Certaines communes sont, de toute évidence, favorisées par l’action d’un ministre qui a pour fief électoral l’une de ces entités. Saint-Gilles, la commune dont le ministre-président Charles Picqué (PS) est bourgmestre en titre depuis vingt-sept ans, a obtenu 3 contrats de quartier au cours des cinq dernières années. L’influence politique du sénateur et ministre d’Etat Philippe Moureaux (PS) n’est sans doute pas étrangère au fait que Molenbeek, la commune qu’il dirige depuis un quart de siècle, a raflé pas moins de 11 contrats de quartier en 13 ans, soit presque un par an. Depuis qu’Ecolo est dans la majorité régionale, Forest, la commune d’Évelyne Huytebroeck, ministre de la Rénovation urbaine, est bien servie : 4 contrats de quartier lui ont été accordés au cours des six dernières années. Le CDH, lui aussi dans la coalition au pouvoir depuis 2004, a décroché, en 2006, un contrat de quartier pour Jette, la commune du bourgmestre CDH Hervé Doyen. Jette ne figure pourtant pas sur les cartes officielles de la pauvreté régionale.
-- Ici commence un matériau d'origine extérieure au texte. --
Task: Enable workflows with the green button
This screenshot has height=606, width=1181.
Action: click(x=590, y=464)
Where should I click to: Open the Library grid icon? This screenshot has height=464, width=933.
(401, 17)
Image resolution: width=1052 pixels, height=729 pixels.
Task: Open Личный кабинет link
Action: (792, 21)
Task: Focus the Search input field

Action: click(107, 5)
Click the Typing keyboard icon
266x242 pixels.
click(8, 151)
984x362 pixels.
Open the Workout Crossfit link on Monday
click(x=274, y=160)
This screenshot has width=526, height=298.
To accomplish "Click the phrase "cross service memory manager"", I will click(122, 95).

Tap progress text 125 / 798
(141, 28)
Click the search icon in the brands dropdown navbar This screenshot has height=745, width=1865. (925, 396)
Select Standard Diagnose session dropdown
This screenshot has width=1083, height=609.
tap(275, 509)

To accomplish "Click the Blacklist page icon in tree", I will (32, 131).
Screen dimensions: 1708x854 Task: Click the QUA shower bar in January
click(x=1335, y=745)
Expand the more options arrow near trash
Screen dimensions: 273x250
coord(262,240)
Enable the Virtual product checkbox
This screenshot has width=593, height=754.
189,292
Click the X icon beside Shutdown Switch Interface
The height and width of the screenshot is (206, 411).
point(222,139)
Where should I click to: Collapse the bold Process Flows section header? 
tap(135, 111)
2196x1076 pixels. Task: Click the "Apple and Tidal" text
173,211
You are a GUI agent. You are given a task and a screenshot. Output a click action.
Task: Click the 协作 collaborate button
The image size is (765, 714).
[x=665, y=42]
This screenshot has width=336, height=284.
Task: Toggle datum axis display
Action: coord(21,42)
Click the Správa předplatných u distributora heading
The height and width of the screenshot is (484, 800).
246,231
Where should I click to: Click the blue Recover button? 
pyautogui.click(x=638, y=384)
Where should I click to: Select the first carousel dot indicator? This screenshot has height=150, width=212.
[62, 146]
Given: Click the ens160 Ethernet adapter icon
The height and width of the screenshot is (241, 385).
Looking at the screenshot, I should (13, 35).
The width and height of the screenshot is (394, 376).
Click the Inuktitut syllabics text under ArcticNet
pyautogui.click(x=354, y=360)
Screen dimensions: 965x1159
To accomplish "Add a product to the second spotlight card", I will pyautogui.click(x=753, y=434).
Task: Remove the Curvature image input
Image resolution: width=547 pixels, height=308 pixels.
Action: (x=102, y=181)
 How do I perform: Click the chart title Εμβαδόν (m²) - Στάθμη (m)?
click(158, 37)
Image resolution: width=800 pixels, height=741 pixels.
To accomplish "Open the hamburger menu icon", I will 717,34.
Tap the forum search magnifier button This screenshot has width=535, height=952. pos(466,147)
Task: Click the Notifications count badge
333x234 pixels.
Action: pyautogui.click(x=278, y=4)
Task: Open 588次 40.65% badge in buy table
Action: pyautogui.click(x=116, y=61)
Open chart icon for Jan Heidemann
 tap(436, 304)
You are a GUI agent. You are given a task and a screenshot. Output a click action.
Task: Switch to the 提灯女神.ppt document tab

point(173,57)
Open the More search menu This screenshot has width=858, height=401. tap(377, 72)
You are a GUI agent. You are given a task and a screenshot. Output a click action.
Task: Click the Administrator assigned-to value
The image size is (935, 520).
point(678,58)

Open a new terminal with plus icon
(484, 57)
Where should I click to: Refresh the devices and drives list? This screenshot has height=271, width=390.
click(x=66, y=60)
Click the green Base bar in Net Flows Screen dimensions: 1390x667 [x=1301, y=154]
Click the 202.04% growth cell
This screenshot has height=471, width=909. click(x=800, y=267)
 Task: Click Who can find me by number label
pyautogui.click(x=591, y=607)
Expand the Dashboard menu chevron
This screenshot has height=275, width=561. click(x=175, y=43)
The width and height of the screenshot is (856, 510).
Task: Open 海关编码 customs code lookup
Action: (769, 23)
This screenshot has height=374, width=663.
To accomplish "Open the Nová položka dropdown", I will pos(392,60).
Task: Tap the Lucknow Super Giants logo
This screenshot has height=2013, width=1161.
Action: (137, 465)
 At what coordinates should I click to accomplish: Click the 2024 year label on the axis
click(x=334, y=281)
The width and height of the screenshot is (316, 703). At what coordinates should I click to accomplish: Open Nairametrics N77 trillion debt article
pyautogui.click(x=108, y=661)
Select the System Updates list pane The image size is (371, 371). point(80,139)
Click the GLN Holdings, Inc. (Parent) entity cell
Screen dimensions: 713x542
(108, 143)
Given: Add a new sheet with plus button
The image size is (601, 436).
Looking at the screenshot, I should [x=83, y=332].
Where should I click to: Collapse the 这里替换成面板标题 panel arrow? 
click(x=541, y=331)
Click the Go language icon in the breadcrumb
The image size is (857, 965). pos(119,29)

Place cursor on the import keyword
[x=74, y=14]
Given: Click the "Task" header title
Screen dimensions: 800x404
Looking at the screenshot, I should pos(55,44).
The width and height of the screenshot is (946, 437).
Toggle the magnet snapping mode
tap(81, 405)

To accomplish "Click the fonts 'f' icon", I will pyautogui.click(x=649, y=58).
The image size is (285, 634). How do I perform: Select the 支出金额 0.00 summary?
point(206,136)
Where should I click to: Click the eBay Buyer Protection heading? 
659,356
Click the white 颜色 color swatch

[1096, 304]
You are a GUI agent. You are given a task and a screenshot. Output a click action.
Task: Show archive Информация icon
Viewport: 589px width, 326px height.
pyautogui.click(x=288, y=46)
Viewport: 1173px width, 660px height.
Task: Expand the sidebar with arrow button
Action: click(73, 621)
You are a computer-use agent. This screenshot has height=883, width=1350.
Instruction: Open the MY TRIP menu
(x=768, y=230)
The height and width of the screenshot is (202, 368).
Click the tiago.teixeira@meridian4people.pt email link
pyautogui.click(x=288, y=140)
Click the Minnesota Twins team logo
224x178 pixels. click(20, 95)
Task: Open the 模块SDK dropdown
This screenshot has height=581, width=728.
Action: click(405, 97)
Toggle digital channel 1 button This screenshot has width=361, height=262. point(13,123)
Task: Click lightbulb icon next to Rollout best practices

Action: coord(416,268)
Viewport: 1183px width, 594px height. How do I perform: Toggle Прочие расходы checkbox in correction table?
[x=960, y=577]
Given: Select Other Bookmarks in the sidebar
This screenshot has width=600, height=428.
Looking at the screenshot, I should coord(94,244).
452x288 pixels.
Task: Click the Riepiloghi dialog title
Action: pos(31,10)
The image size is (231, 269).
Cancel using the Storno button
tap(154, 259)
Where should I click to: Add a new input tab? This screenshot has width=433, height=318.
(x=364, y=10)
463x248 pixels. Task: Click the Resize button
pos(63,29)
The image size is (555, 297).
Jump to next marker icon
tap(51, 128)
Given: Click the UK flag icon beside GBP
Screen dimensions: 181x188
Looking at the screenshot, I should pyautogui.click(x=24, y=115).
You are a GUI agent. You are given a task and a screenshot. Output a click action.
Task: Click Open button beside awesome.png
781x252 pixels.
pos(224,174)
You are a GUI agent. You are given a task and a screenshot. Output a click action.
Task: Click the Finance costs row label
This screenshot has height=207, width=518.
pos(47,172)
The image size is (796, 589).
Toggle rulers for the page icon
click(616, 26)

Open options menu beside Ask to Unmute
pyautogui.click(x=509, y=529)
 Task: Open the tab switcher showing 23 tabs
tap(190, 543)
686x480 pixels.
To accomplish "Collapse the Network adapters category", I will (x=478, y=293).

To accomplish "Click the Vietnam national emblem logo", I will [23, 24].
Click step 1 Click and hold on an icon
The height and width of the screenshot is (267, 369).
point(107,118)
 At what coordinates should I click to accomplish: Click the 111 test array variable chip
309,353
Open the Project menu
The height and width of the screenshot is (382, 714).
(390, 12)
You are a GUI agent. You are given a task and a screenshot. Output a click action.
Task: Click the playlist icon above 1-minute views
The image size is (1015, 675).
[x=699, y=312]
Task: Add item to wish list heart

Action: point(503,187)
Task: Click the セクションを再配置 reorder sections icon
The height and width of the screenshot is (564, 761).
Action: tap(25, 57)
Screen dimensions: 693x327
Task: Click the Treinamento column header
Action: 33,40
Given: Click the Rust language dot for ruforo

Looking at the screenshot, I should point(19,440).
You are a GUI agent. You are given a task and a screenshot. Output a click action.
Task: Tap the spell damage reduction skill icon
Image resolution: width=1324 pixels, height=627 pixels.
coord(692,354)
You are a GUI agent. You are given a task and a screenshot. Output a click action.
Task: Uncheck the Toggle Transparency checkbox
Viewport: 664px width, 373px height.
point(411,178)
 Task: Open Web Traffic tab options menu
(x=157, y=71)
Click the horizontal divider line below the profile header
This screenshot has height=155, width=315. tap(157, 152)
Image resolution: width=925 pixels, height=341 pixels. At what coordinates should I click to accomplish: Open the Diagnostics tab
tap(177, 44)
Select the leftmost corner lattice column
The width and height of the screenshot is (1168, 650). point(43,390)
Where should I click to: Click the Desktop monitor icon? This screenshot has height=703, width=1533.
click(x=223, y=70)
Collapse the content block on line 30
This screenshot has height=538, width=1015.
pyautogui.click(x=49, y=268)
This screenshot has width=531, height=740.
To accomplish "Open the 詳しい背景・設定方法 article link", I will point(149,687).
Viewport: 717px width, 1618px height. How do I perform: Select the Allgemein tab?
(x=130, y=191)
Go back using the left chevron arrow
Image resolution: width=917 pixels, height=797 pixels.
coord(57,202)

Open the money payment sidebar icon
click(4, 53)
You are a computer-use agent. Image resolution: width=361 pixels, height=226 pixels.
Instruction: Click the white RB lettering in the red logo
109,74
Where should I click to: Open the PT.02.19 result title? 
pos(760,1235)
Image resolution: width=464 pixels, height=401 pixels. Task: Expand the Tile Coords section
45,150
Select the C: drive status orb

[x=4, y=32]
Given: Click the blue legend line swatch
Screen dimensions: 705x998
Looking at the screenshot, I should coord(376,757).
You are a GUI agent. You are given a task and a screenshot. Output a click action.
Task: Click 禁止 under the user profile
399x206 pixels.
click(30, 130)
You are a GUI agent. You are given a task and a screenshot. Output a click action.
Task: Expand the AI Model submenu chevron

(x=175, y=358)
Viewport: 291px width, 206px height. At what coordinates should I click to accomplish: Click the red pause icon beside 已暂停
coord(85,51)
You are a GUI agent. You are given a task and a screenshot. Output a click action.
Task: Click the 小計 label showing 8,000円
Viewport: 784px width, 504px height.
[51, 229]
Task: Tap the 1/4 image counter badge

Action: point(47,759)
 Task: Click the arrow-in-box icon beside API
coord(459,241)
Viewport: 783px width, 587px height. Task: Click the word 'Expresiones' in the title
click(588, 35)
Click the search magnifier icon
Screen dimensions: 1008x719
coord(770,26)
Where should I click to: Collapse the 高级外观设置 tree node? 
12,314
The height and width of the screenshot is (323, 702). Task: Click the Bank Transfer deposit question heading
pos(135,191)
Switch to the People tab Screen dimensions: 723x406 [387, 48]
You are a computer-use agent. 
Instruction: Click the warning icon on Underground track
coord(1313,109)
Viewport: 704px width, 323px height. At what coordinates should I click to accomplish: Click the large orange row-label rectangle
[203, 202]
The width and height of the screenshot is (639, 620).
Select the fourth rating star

Pas d’actualisation des règles

Aucun mandataire politique ne remet en cause le principe de solidarité entre communes et le soutien financier de la Région bruxelloise aux communes défavorisées. Toutefois, les règles d’attribution des contrats de quartier, fixées voici près de vingt ans, posent question.  » Elles ne font l’objet d’aucune actualisation ni évaluation « , déplore le député bruxellois Emmanuel De Bock.

En cause : la territorialisation de l’aide. En centre-ville, le quartier Dansaert, l’un des plus chers de Bruxelles, célèbre pour ses boutiques branchées, est toujours inscrit parmi les zones à protéger ! La revitalisation y a provoqué une forte hausse du coût de l’immobilier au mètre carré.  » Autant une intervention ponctuelle permet de remédier à la désindustrialisation et à l’appauvrissement, commente De Bock, autant cette opération doit être balisée dans le temps pour éviter la gentrification urbaine, donc l’exode des moins riches du quartier qui ne peuvent suivre la hausse des loyers. « 

AGENTS CONTRACTUELS SUBVENTIONNÉS : 2,3 MILLIONS PAR AN

En 2004, le gouvernement bruxellois a décidé d’octroyer des ACS (agents contractuels subventionnés) aux communes qui bénéficient de contrats de quartier. Ainsi, en 2005, plus de 1,3 million d’euros a été versés aux dix communes concernées. Chaque année, quatre contrats de quartier sont attribués. En 2012, le montant global annuel dépasse les 2,3 millions d’euros, soit un quasi-doublement du budget. Une fois encore, Saint-Gilles, Molenbeek et Saint-Josse sortent largement gagnantes du partage, dont la moitié des communes bruxelloises sont exclues (tableau en haut).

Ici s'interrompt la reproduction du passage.